Belle basi.
Scritto da verdeanita il settembre 5th, 2008 | 2 comments

Questo post è pieno di errori grammaticali perché sono stanchissima. Abbiate pietà. Domani c’è il quarto (e ultimo) round del Lou Fai Summer Festival.

Quella era la sera delle Breeders, nonché il primo giorno del primo festival della mia vita.
Mi avevano appena sottratto la macchina fotografica e non ne capivo il motivo visto che me l’avevano detto in francese.
Stavo curiosando per il Forte Saint Pere cercando di capire il sistema di somministrazione delle bevande (funzionava come alla Lou Fai: dovevi avere il bicchiere) e stavo pensando ai due concerti che mi ero persa. I Fuck Butttons e i Dodos.
Sul palco aveva appena finito il primo gruppo e stavano sistemando per il secondo. Ancora non facevo caso all’estrema precisione del programma. Se c’era scritto 19.15 voleva infatti dire che il concerto sarebbe cominciato alle 19.15.
Decisi di prendere confidenza con i bagni chimici e quando sentii un po’ di musichetta corsi senza fretta sotto il palco. Infatti non c’era moltissima gente e quella che c’era non si pressava sulle transenne come avviene di solito ai concerti di questa portata. Era sì il primo giorno, ma anche con i concerti più grossi la situazione sarebbe rimasta la stessa.
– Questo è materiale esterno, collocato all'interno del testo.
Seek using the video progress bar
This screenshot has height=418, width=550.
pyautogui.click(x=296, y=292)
Notai, guardandomi intorno, che praticamente tutti assistevano al concerto con dei tappi gialli infilati nelle orecchie. Questo è il mistero principale che mi sono portata a casa dalla Route du Rock.
Il secondo mistero, di minore entità, è la comprensione piena del primo gruppo che suonò sul palco del Forte.
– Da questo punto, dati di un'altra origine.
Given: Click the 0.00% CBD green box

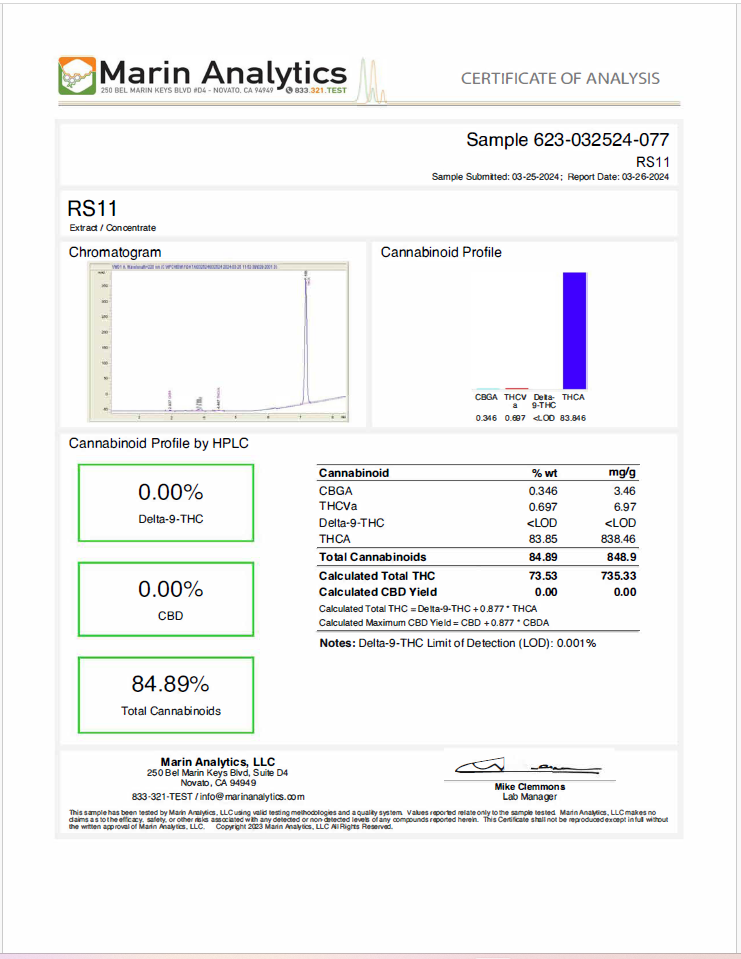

La prima impressione fu pessima. Erano in tre. Il bassista era un uomo cupo, coperto fa una felpa grigia col cappuccio che gettava ombra sulle sue espressioni facciali. Il batterista aveva una spirale di metallo appesa sopra il suo strumento e a questa spirale erano appesi numerosi aggeggi metallici. Piatti da portata e cacciaviti.
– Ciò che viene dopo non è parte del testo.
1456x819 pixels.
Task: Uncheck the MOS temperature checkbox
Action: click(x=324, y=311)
Lei, la cantante, dava l’impressione di essere incapace e di voler attirare l’attenzione solo grazie al suo spetto fisico. Aveva un vestito mezzo nero e mezzo blu, la faccia mezza bianca, un ciuffo di piume blu elettrico tra i capelli e una piccola e palesemente inutile borsetta di pelle nera.
La prima canzone, se non ricordo male, fu "Playground houstle" e il mio primo e crudele commento fu "Belle basi.".
Il resto del concerto contrastò pienamente con queste prime impressioni.
Mi ritrovai a ballare in modo grezzo come ad ascoltare rapita le canzoni più dolci. Lei non era per niente incapace. Anzi. Era brava a cantare e ad andare avanti indietro per il palco con energia rara e era talmente sicura della sua presenza scenica da causarti qualche scompenso quando ti accorgevi che la chitarra era scomparsa e poi, toh, era ricomparsa, prelevata e riconsegnata da un omino fedele che correva sul palco ad ogni suo cenno. E mi pareva anche brava a suonare. Non ricordo molto del bassista dalla felpa cupa e del batterista avvolto nel metallo. In fondo era lei a reggere tutto il concerto.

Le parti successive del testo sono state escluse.